Thursday, March 24, 2011

Solving an ingredient mystery
for Cream of Coconut Cake

When I embarked on making Cream of Coconut Cake (click for the recipe) last weekend, the first thing I needed to do was tackle the issues posed by the title ingredient.
   Cream of coconut, according to Wikipedia, is very similar to coconut milk but contains less water. It has a thicker, more paste-like consistency.
   I was sure that I have seen cream of coconut in the can, just as the cake's creator, Lauren Chattman, describes in her introduction to the recipe.
   My husband said that may be true, but in his travels in our fair city of Moose Jaw, the closest he had ever seen to cream of coconut was creamed coconut, the dehydrated meat of a coconut sold in waxy blocks.
   After checking a couple of specialty stores and Superstore, it appears my husband was right – creamed coconut was the only thing close to what I required that was available locally.
   I was able to chop the creamed coconut into pieces and reconstitute them with water, resulting in liquid cream of coconut.
   I’m glad I was able to do this, because Cream of Coconut Cake is an absolute delight.
   Coconut flavor-lovers, such as my husband, will be in heaven when they eat it. However, the coconut flavor is nowhere near overwhelming. While it is certainly the highlight of this moist cake, it is at a pleasant level.
   The full title of the recipe is Cream of Coconut Cake with Chocolate-Coconut Glaze. I left off the glaze part of the title for a reason. Although the cake itself is dynamite, the glaze is not.
   After the cake is baked, a glaze of cream of coconut and Dutch process cocoa powder is made and poured on top.

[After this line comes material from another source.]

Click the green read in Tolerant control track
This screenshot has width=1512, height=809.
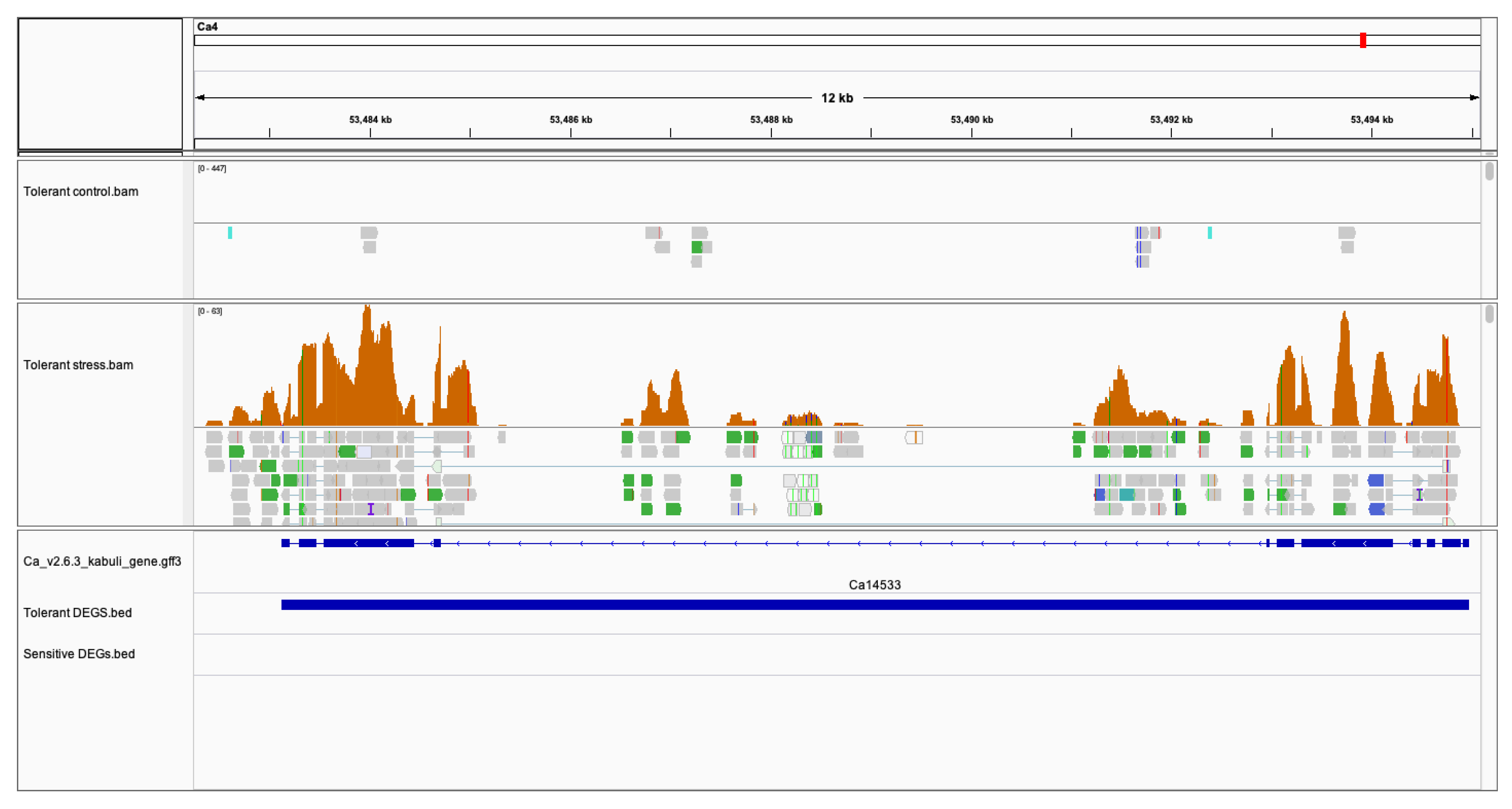[697, 247]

   However, the result is dubious. I found it tinny and chalky tasting, and was more like a frosting than a glaze.
   I’m officially suggesting this to prospective bakers of the cake: Don’t bother making the glaze. The cake doesn’t need it – I could eat around the glaze/frosting and the cake was terrific by itself.
   The cake is extraordinarily easy to make. The recipe I linked to above is the same version I used from the cookbook Cake Keeper Cakes by Lauren Chattman.
   Butter, sugar, eggs, vanilla and optional coconut extract are combined with an electric mixer. A mixture of flour, baking powder and salt is added alternately with ¾ of a cup of cream of coconut.
   The batter is baked in a nine-inch round cake pan, then cooled.
   The cake keeps well for about three days at room temperature.